Prominent cattleman to pay big penalty
The Bruneau Cattle Co. has agreed to pay a $40,000 penalty to settle violations of the Clean Water Act for letting feedlot runoff from its pens run down a canal into C.J. Strike Reservoir. The feedlot, with more than 4,000 head of cattle, had no containment system and no permits to discharge pollutants. “CAFOs that discharge into our waterways are required to have permits under the Clean Water Act,” said Mike Bussell, director of the EPA’s office of compliance and enforcement in Seattle. “This requirement has been on the books since the 1970s, so there’s no excuse for not complying with the law.”
The company, whose president, Eric Davis, is a former president of the National Cattlemen’s Beef Association and the Idaho Cattle Association, agreed, in addition to the fine, to “undertake various measures to ensure that wastewater is land applied at agronomic rates and is not discharged to surface waters,” the EPA said.

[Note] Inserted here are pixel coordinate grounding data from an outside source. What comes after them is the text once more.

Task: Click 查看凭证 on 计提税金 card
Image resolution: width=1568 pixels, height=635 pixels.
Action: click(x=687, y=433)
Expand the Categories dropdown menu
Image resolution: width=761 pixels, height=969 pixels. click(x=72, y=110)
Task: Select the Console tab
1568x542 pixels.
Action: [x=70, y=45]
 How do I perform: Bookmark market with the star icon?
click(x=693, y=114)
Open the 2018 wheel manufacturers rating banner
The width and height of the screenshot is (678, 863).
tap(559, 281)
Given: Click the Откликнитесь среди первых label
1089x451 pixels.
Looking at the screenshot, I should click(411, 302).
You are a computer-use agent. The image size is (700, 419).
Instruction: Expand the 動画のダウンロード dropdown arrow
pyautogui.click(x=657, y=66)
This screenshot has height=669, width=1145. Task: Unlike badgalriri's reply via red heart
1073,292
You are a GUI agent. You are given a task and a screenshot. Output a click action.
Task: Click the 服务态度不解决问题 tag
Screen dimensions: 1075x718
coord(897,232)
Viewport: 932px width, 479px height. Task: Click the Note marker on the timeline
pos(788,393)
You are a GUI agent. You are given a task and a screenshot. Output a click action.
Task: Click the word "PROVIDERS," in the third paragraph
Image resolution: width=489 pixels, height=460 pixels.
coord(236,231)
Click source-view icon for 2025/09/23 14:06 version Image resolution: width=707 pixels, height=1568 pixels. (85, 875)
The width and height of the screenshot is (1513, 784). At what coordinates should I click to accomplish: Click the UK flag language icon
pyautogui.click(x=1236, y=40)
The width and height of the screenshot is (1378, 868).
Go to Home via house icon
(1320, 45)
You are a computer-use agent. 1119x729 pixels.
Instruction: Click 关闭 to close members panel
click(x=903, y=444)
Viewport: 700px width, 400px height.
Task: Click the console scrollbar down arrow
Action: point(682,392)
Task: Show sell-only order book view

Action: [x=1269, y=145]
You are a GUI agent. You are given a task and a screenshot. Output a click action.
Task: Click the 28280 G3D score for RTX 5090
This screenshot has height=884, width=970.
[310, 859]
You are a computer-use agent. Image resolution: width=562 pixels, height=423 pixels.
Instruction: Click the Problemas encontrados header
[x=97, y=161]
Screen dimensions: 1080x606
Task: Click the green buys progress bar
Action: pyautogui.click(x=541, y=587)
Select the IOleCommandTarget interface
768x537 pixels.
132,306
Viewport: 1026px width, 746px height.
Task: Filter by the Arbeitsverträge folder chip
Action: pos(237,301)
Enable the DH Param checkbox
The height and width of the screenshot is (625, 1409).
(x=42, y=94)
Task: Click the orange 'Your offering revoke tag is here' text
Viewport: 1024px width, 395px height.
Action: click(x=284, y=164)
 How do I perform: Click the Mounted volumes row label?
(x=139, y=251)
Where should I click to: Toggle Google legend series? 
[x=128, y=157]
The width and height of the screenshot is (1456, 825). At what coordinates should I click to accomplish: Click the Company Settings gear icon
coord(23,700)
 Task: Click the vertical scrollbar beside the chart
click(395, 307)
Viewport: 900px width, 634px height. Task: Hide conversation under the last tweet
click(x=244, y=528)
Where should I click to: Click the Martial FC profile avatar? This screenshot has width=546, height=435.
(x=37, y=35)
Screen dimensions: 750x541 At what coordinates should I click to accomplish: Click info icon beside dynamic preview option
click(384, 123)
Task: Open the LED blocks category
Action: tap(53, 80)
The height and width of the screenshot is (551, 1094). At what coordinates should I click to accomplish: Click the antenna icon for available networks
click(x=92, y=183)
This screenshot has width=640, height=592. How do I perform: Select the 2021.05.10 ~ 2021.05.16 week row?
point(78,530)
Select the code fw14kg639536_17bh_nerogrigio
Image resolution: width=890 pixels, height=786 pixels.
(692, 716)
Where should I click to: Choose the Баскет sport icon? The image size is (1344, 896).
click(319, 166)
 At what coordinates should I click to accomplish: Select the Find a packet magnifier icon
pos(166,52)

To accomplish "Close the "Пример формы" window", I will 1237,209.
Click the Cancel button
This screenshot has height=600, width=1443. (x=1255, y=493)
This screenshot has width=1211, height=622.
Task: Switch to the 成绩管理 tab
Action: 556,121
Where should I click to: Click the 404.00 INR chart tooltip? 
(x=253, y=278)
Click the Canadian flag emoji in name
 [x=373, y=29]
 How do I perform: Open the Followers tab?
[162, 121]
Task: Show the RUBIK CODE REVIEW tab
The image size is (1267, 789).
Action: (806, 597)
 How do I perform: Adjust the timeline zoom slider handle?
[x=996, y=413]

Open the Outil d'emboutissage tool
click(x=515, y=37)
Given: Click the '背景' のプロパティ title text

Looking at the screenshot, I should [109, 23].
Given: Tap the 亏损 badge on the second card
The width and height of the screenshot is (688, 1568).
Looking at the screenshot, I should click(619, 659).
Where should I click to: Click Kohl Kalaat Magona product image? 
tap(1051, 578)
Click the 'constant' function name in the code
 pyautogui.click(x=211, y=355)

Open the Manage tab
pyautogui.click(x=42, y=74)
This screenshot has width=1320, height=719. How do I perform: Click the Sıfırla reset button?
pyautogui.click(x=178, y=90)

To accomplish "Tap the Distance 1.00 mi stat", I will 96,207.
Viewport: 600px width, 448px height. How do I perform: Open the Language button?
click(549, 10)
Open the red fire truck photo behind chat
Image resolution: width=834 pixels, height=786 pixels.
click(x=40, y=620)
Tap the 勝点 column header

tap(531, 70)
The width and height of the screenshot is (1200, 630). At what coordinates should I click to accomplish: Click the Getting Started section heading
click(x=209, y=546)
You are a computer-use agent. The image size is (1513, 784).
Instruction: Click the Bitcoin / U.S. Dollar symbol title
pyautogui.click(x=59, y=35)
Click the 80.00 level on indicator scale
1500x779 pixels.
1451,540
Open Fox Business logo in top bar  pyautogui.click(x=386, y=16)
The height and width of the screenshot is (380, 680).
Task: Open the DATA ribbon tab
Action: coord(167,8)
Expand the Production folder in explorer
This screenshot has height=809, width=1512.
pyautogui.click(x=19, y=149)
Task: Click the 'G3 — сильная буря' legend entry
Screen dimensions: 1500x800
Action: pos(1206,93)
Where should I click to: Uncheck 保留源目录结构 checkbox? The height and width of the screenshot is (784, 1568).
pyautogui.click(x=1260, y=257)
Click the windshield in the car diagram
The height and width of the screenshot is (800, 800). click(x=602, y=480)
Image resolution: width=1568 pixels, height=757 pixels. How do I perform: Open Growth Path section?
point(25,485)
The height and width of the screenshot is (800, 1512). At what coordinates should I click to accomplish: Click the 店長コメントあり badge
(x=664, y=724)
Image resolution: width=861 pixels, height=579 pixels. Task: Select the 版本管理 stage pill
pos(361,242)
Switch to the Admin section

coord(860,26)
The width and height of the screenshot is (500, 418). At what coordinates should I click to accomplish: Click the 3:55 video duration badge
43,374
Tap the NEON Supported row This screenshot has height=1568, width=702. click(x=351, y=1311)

The EPA has been investigating the waste discharges at the Bruneau facility since 1996, when an inspection showed evidence that wastewater had been discharged from the feedlot into the South Side Canal “numerous times” in the previous five years. The canal runs into C.J. Strike Reservoir on the Snake River, a quarter mile west of the reservoir's popular Cottonwood Campground.